## INSTRUCTION
Extend the passage on British reform and its forecast for 2055 by writing what comes next after its final sentence.

EXTRACT TO READ Block Start

Much these people care that others can do their work better. They need their highly paid jobs and, in any case, would these others make the “right” decisions.

Now I sound like all those who laughed in the fifties and sixties. After all, many of the reforms advocated at the time have gone through. But the acceptance of the need for freedom and personal care and responsibility has not yet taken a very deep hold on this country. It will happen.

Among other things the volume predicts that by 2055, the next big anniversary
“The UK will have seceded from both the Common Fisheries Policy and the Common Agricultural Policy, those vivid and corrupt failures. The grand project to regulate every aspect of life will have crumbled and the ghost of the EU will be a loose free-trade area. Once the penny had dropped that the billions living in Third World misery could become wealthy if we stopped suppressing them with "aid" and let them trade, their economies took off.”

EXTRACT TO READ Block End
SOURCE DATA Block Start

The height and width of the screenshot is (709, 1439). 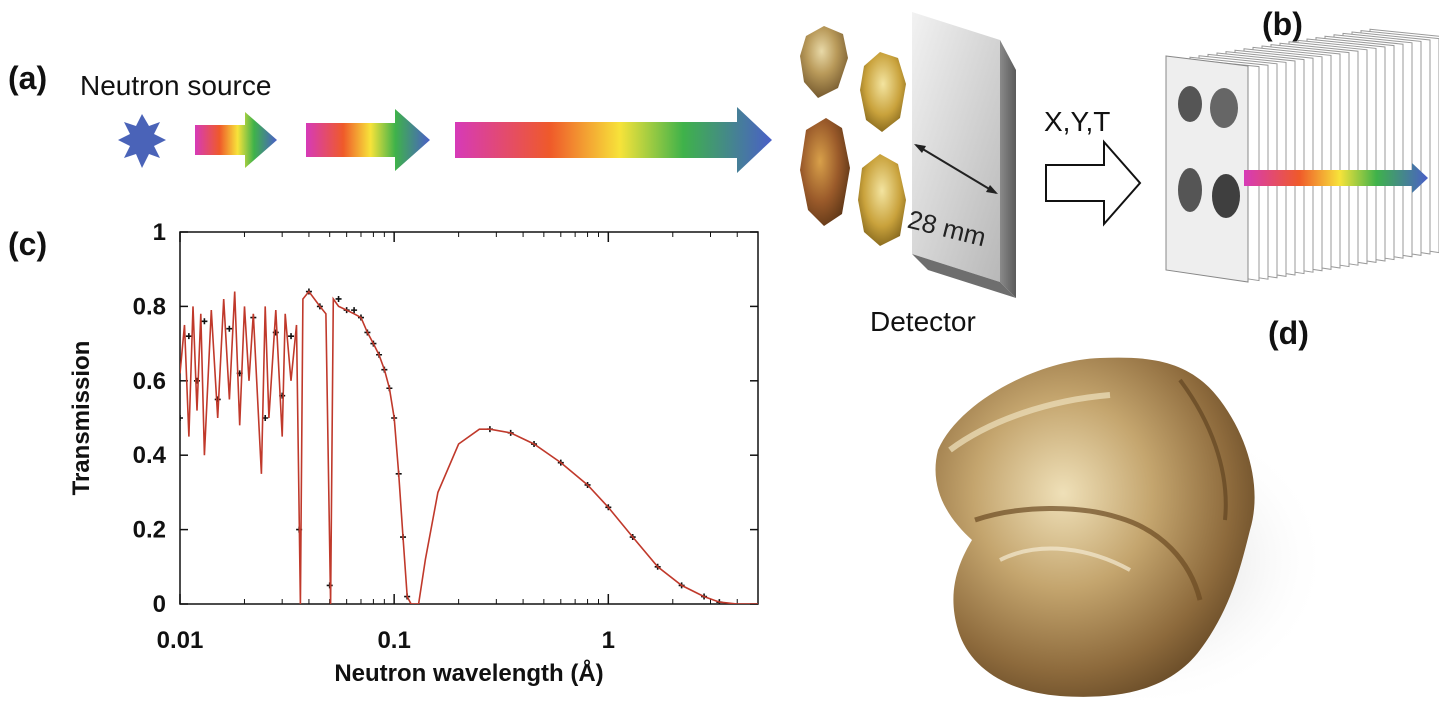 What do you see at coordinates (882, 200) in the screenshot?
I see `crystal-gold-bottom` at bounding box center [882, 200].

SOURCE DATA Block End

## ANSWER TO THE PROBLEM
Well, let us hope so, indeed. And let us also remember, as Mr Blundell, reminds us:
“The IEA was sparked into being by the sage FA Hayek observing that political activity was futile without the weaponry of good ideas. It is ideas that eventually rule the world. The future belongs to capitalism; socialism will soon be a matter for archaeologists.”
While I must reluctantly disagree with that last comment, I can only cheer the first one. It is, indeed, ideas that rule. Politics without ideas goes nowhere. European integration was a biggish idea and can be defeated only by other big ideas. One day even our politicians will learn that.

Meanwhile, happy fiftieth birthday to the IEA.